Looking Back on 2008
The social media network has evolved into a fascinating world, especially since I wrote my first thoughts on this topic back in 2008. While many are still not participating, or just getting started, others are well entrenched in the more popular social media sites, AND finding business.
Facebook is the giant of social media sites, growing in leaps and bounds, and taking users new and old on a whirlwind of changes in the last couple of years.
Twitter remains a favorite of those who love micro-blogging with 140 characters, and is on the forefront of every news happening and world event.
LinkedIn is growing, and evolving from what was primarily a professional resume site, used by business people seeking jobs and recruiters looking for candidates. It’s become a more sophisticated information and people resource and lead generation community.

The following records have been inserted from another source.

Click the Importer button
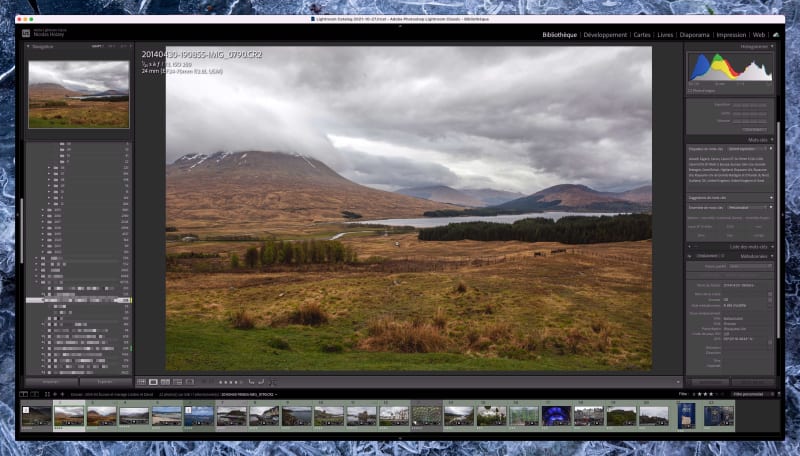This screenshot has height=456, width=800. [51, 382]
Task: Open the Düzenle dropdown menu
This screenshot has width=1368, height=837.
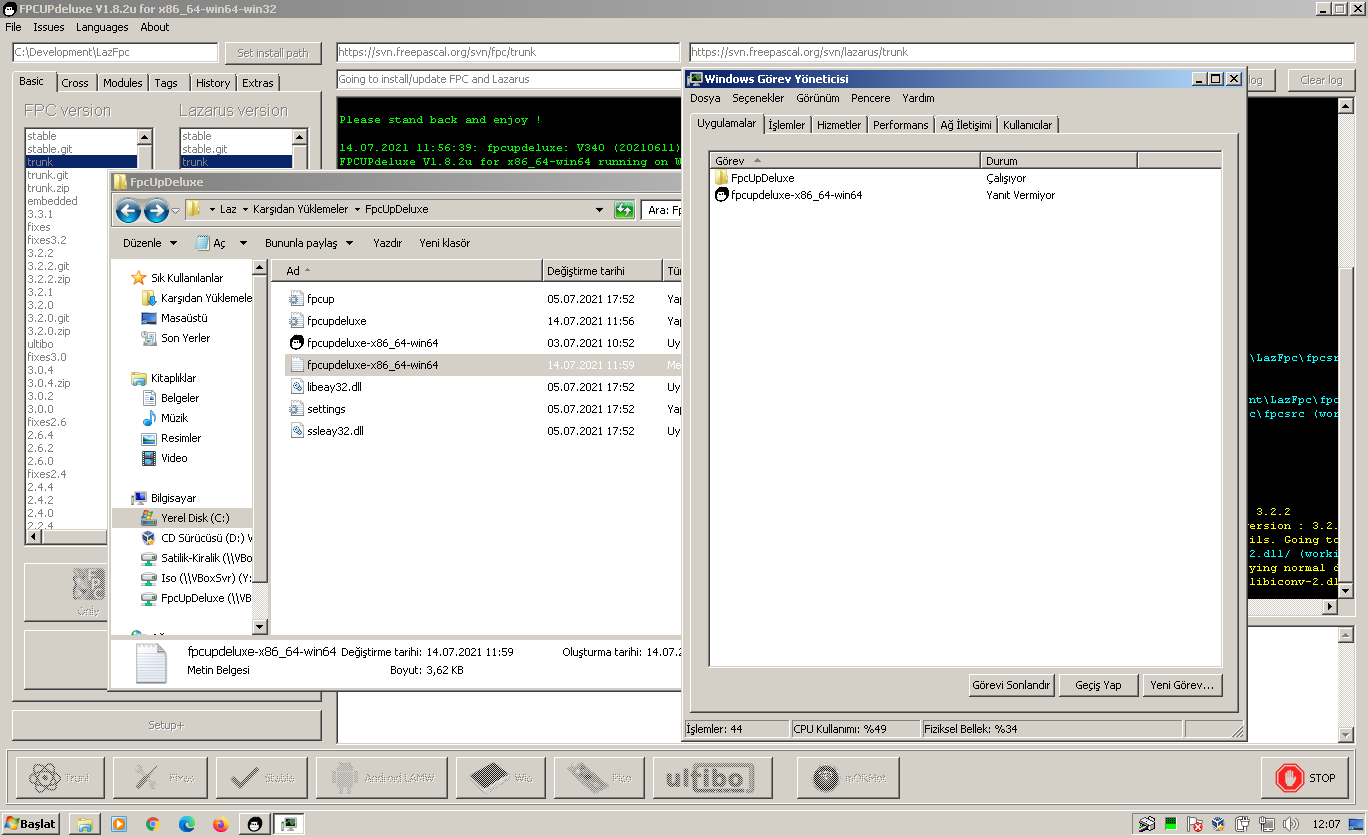Action: [x=148, y=242]
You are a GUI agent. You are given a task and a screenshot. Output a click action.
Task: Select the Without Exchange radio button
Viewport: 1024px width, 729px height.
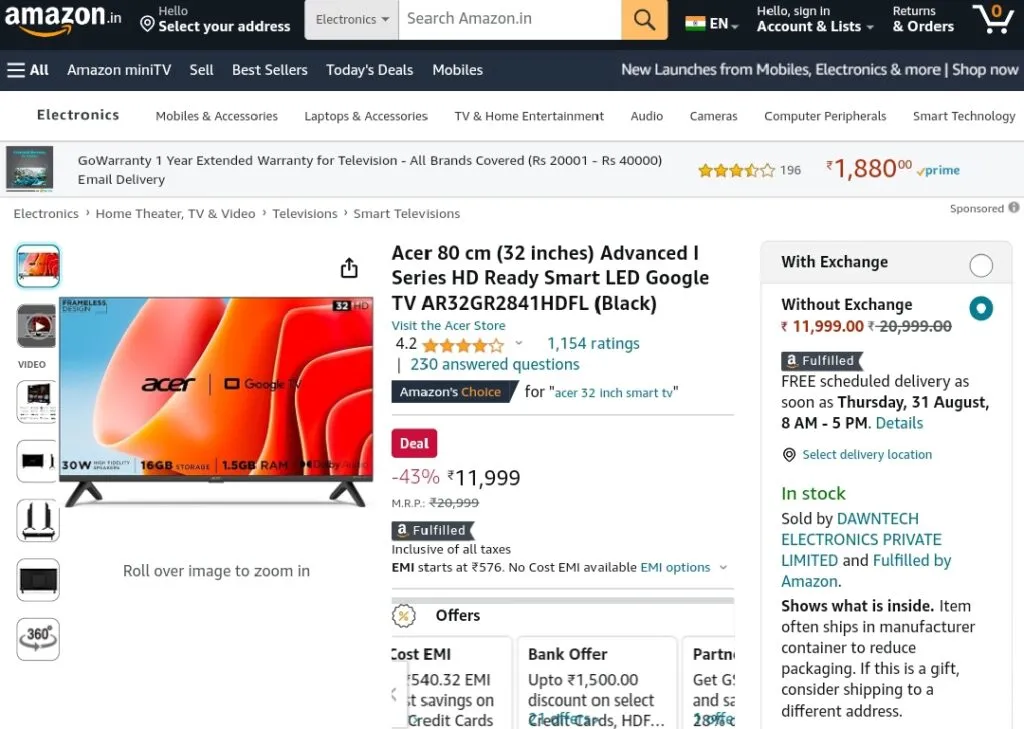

And now Google+ has entered the ring, quickly capturing interest, and offering new and easier ways to establish relationships, share information, and enable social and information sharing hang-outs on-line. A must read…If you are not on Google+ you should be.
Given the options, I wonder, what do you say when you have nothing to say?
This poses no issue for some. Perhaps the quandary is more one of not having something of interest to say. Unfortunately, there are many in the social media world who share lots of drivel that interests no one, turns people off, encourages them to use the block or deleter function, or otherwise is just plain annoying and spammy.
So much for that relationship. And your reputation.
Given the staggering volume of stuff floating around the social media sites, most readers move on rather quickly, perhaps within a second or so, when they see something on their wall, in their feed, or in an email notification that does not capture interest immediately. You have to be selective or your entire life will revolve around wading through thousands of posts and updates that you care nothing about…a sort of sensory overload.
Is it better to say nothing?
Is it OK to ramble on about stuff no one probably cares about?
Does it matter?
Well, it does these days. At least if your social media strategy is to develop and maintain relationships, create interest, and generate business.
As part of that strategy you need to develop sensitivity around what will interest followers, and will engage them in conversation, versus sending them running the other way. Not everything you say will, of course, will be of interest.
Social media has been around for a while now, and most users are fairly sophisticated about how they use the sites they are on, and what they like or don’t. And people are much more vocal now about those who don’t play by the generally accepted rules. And willing to unfriend, block, or delete from a circle.
If you are only concerned about yourself (you know who you are), or sharing only what interests you, then it likely doesn’t matter what you say, how you say it, or even why or where you say it.
However, truly having nothing to say, if that’s possible, doesn’t help your strategy to grow relationships and business. In our real estate world the likelihood of having nothing to say is, well, like the sun not rising.
But if you need ideas on what to say when nothing earth-shattering enters your brain, here are just a few thoughts that will likely generate others.
- Local market updates
- MLS highlights
- Information about great buys you know about
- Details on recent home sales in your community
- Links to useful real estate tips, mortgage information, on-line marketing strategies, and social media influencers.
- Community photos or videos (neighborhoods, housing)
- Local events, restaurants, tourist stuff, recreation
- Updates on local ordinances and regulations affecting homeowners
- Compelling up to the minute newsworthy stuff
As with our blogging, the rules around the do’s and don’ts are pretty much the same – skip vulgarity and rudeness, don’t self promote, be interesting and compelling, consider what readers might want or need to know, and remember that what you say CAN and will be found in Google. Plus others may talk about it and spread the word.